WHAT YOU SHOULD DO:
Could you count the lines in the entries beneath that hold the word "search"? Respond with the number alone.

DATASET EXTRACT:
[Start of Attachment]

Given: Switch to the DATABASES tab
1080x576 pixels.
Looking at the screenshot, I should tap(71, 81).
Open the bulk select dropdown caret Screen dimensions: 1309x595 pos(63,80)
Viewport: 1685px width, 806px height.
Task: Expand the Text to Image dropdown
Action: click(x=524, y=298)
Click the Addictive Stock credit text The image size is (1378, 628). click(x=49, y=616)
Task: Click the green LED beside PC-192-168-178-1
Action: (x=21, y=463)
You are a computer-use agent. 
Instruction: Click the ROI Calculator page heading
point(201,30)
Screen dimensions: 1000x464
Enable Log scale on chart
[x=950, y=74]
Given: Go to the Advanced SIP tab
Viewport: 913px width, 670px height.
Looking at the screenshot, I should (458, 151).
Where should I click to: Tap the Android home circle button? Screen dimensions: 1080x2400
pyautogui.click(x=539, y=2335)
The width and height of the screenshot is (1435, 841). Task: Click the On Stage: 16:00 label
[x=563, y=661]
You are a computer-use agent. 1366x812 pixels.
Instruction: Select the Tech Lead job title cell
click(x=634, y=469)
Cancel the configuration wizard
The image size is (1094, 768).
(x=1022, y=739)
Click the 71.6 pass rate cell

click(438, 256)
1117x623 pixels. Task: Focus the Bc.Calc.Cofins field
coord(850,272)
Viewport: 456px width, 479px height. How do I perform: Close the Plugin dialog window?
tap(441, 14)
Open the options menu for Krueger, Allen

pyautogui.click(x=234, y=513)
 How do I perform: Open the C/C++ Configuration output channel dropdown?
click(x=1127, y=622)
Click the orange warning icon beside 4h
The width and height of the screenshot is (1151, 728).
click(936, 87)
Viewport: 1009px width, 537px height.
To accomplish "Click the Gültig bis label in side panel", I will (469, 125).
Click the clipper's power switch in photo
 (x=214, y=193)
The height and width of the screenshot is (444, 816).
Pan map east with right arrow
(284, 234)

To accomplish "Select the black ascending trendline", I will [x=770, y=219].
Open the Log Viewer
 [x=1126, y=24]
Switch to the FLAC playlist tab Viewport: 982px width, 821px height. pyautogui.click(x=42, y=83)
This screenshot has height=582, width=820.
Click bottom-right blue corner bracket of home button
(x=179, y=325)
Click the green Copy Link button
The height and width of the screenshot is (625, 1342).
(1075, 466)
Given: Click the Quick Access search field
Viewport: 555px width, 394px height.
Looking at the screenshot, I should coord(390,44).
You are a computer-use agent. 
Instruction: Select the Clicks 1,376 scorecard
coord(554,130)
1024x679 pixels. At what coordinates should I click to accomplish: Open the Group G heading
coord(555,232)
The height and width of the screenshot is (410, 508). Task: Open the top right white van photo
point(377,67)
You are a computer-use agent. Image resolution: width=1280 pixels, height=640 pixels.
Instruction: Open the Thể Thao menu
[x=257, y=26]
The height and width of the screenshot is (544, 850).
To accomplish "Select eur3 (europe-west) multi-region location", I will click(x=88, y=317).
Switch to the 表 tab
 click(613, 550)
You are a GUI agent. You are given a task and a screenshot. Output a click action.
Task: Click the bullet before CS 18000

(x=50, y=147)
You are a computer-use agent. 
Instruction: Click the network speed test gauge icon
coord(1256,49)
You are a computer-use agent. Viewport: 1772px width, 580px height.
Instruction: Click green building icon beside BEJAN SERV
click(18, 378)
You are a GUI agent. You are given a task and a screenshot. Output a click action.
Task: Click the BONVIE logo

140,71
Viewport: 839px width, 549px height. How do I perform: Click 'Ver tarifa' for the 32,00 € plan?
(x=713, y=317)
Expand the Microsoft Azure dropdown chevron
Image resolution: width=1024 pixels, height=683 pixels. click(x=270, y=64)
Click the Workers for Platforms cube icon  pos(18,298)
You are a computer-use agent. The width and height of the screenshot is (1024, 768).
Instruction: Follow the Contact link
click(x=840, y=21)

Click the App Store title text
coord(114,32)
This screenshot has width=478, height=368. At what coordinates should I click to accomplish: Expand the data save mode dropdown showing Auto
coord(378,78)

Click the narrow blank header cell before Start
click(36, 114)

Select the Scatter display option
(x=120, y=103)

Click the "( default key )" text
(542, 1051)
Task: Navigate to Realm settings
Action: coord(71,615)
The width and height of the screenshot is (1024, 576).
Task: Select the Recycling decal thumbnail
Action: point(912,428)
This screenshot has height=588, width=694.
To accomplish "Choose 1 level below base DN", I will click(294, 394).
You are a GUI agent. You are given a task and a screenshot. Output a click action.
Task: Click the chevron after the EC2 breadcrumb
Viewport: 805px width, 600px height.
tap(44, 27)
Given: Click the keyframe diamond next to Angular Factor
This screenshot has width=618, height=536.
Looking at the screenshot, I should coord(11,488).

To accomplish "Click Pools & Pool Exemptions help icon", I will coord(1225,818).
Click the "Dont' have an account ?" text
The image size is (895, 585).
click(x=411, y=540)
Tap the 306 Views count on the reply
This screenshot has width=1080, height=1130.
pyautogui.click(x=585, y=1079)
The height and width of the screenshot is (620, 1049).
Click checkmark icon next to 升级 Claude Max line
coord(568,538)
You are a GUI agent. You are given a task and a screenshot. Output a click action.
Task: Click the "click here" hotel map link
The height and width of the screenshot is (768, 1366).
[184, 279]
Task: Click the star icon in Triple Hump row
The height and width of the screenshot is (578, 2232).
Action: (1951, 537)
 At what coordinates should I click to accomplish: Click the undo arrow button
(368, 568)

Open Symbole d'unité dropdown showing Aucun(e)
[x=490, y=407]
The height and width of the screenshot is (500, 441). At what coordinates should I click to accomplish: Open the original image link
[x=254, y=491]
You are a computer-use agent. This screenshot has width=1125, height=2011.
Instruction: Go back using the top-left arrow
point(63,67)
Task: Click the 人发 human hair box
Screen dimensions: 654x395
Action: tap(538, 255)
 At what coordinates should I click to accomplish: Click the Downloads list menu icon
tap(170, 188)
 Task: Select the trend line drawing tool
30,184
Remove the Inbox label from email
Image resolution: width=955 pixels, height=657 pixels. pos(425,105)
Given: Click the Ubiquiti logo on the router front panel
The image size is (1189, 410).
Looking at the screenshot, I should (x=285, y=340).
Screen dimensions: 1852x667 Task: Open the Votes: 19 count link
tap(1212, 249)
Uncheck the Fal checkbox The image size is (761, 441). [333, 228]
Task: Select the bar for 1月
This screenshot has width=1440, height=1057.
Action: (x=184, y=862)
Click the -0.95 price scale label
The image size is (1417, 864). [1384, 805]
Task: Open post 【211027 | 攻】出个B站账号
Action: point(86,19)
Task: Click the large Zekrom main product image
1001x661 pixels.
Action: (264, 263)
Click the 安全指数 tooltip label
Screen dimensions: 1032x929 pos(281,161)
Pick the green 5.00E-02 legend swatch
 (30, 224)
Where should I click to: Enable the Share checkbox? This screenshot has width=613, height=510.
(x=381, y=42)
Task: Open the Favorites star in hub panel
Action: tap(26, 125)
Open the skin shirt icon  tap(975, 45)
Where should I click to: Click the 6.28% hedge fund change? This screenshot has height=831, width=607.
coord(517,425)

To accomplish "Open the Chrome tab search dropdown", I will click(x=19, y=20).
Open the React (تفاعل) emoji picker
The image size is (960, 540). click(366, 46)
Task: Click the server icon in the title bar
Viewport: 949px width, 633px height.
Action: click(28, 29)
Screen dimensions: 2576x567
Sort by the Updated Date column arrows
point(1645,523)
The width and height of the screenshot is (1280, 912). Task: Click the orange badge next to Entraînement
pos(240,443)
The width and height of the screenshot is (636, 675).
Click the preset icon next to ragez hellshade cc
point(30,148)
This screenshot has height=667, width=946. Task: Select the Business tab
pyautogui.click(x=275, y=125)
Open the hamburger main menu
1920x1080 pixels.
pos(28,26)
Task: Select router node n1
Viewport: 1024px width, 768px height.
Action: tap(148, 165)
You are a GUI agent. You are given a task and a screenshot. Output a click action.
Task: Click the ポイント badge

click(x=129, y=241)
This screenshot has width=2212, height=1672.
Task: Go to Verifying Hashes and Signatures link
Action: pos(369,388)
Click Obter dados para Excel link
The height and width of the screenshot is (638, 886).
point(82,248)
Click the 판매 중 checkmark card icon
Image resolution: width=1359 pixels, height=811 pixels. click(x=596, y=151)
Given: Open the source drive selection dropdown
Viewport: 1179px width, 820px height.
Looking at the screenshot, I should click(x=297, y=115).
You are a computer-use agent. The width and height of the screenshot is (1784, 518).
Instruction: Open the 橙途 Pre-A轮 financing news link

[End of Attachment]

TASK RESPONSE:
2